Charlotte May sits down softly on the edge of Ollie’s sofa. Other students will often spend up to three minutes removing or adding layers before sitting down or standing up. They come in wet, or covered in snow, or muddy, or having spent the last seven hours FRYING PORK (which is what it sometimes smells like, literally). They unwind their scarves and put them on one of Ollie’s pegs, which is wrong, wrong, wrong, because those pegs are HIS; they belong to HIM, in the same way that his desk belongs to HIM, but that doesn’t stop some of them actually crossing the room to lean on it and put things on it, despite it being HIS DESK. Ollie has taken to liberating scented candles from the house and placing them in the exact spots in his office that students want to touch, or put things down on or interfere with in some way. Charlotte May never removes any item of clothing or interferes with anything. She is like a doll who has emerged from the workshop already dressed, with her porcelain clothes permanently attached to her porcelain body. She sits neatly with her knees together and her handbag at her feet and writes the date in her Moleskine notebook with her silver Cross fountain pen.
‘I wanted to talk to you about the Undergraduate Studies Committee.’
‘USC? Why?’
‘Oh, well, I’m the new student rep.’
‘Why?’
‘For my CV?’
‘Isn’t working towards a First going to be far better for your CV than serving on a pointless committee? And USC! It will take literally years off your life. Do you know the meetings typically go on for fifteen hours?’
Her blue eyes puddle a little. ‘Really?’
‘Well, three hours. I’ll give you a tip. Say you HAVE to leave at half past two and just go. I thought you wanted to do your masters anyway? You don’t need to worry about your CV yet.’
‘My dad isn’t sure about me doing my masters. It’s quite expensive.’
What a cunt. ‘That’s a shame. He does know you’re headed for a First?’
‘He doesn’t really believe I’ll get
one though.’
Twat. Knob. Prick. If Ollie had a daughter who wanted to do a masters there would be no discussion. NO DISCUSSION. Ollie’s daughter would do a masters and a PhD and he would pay for it because that is what you do. Clem told him the other day about people holding up the queue at the train station because they could not agree on whether to pay an extra ten pounds – yes, only ten pounds – to upgrade their daughter’s train ticket, a return from Canterbury to LEEDS, to first class. In the end they decided not to, in case she ‘got used to it’. What utter cunts!!! Clem hadn’t understood Ollie’s reaction at all, and went a bit funny when he said that people like that should be compulsorily sterilised because they do not deserve children. But let’s face it, their children would be much happier if they were taken away from them and given to people like Ollie and Clem who would line their cots with real fleece and pay for them to travel first class every single day of their lives if that was what they wanted.
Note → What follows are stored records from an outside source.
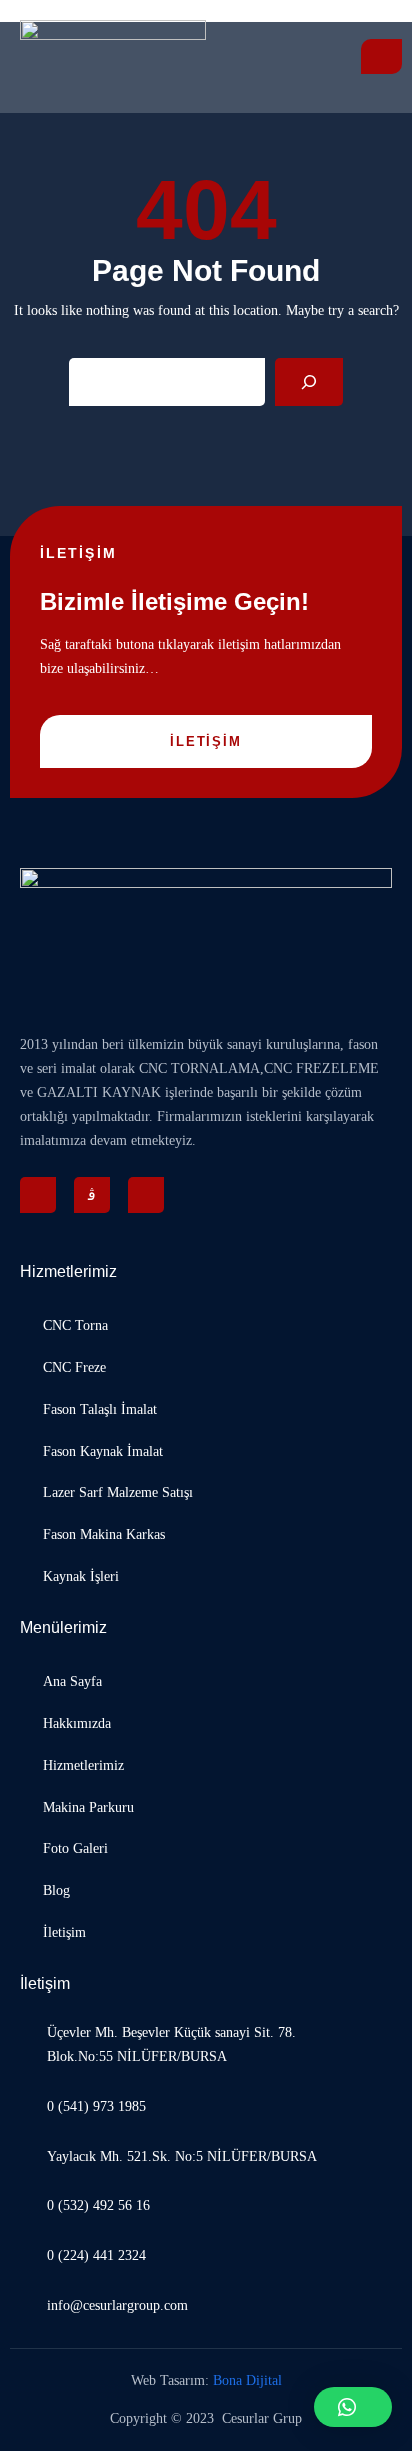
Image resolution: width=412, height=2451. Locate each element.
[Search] (309, 382)
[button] (353, 2407)
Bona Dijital (247, 2380)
‘You do know that the chair of the committee is literally insane?’
More big eyes. A tiny giggle.
‘And that the last student rep ended up on tranquillisers after having to attend a FIVE-HOUR faculty USC meeting with him and then explain to him afterwards what had happened because he: a) doesn’t understand any kind of data at all, whether it’s presented numerically, graphically or in some other format; b) can’t read without at least four pairs of glasses; c) can’t hear anything; and d) is always drunk.’
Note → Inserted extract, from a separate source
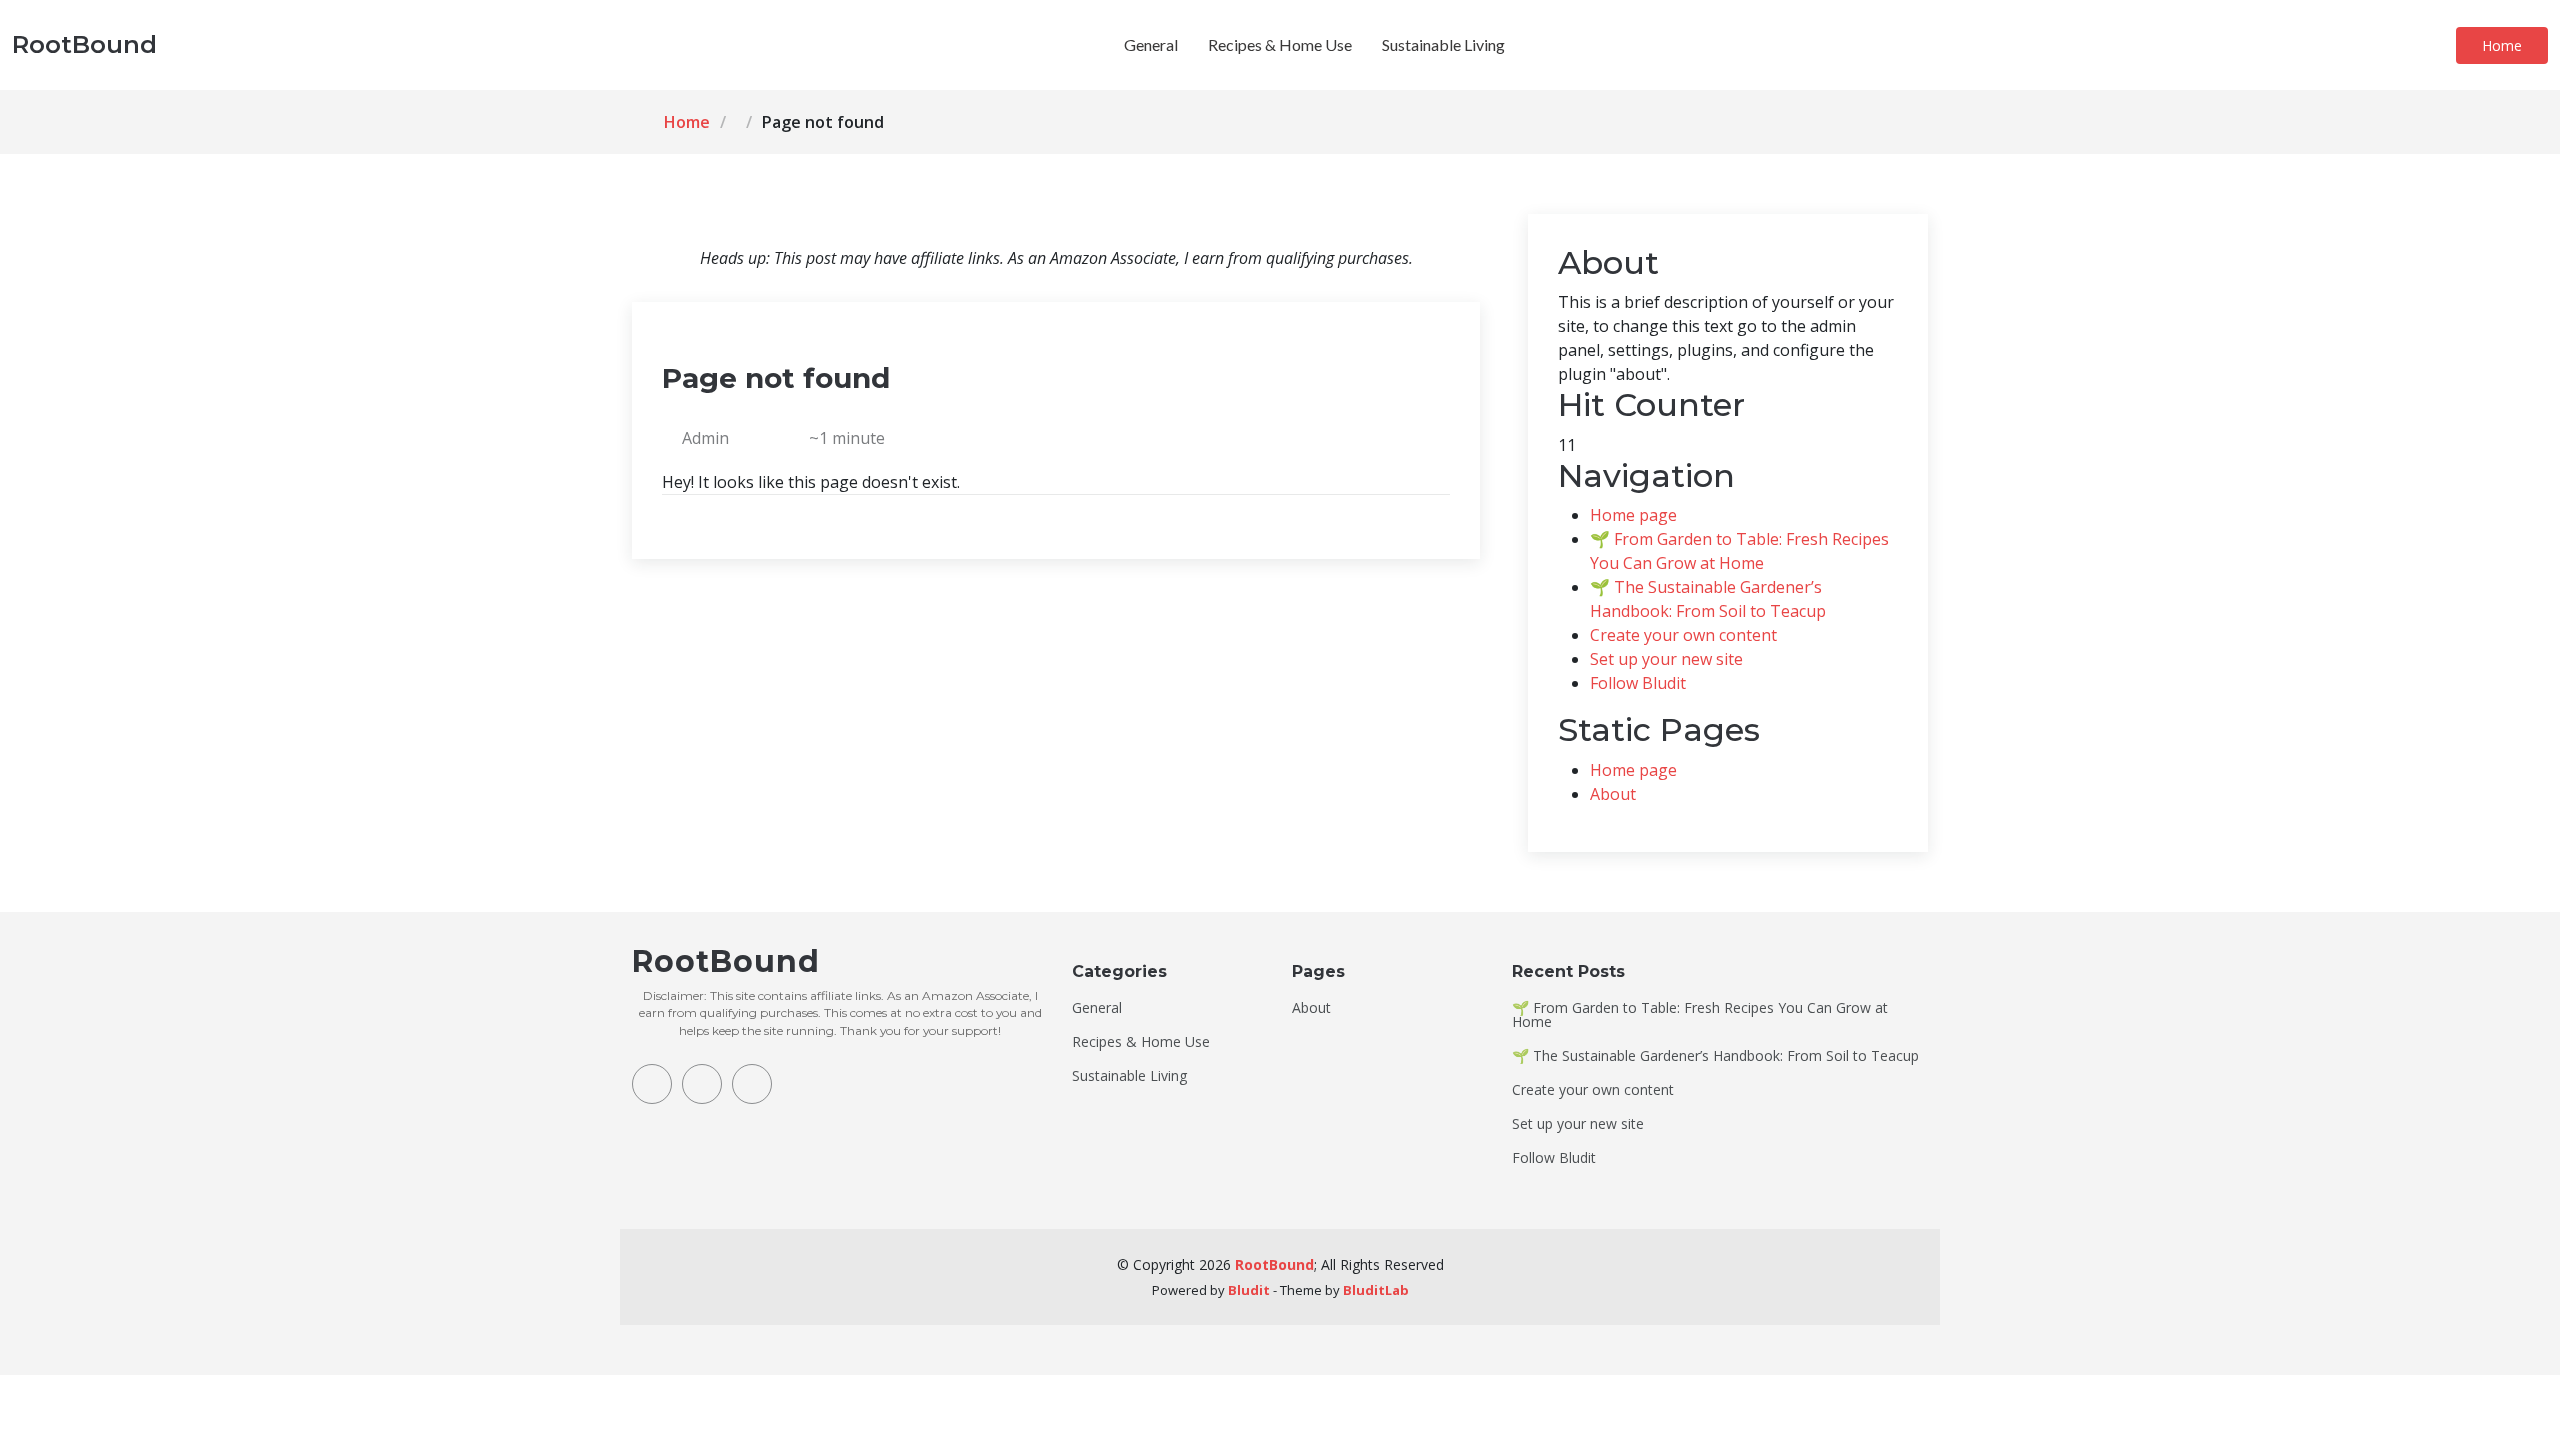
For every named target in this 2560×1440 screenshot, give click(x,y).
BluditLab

Another minuscule giggle, like a doll hiccupping. ‘I really don’t . . .’
‘I’m probably exaggerating a bit, but only a little bit. Save yourself!’
The hiccupping stops and now the huge eyes drop to the floor. ‘OK, look. I’ll be honest. There is something else.’
‘Yes?’
She reaches in her bag for a tissue. ‘It’s just . . . well . . . I’m supposed to get involved in more things because I don’t have any friends.’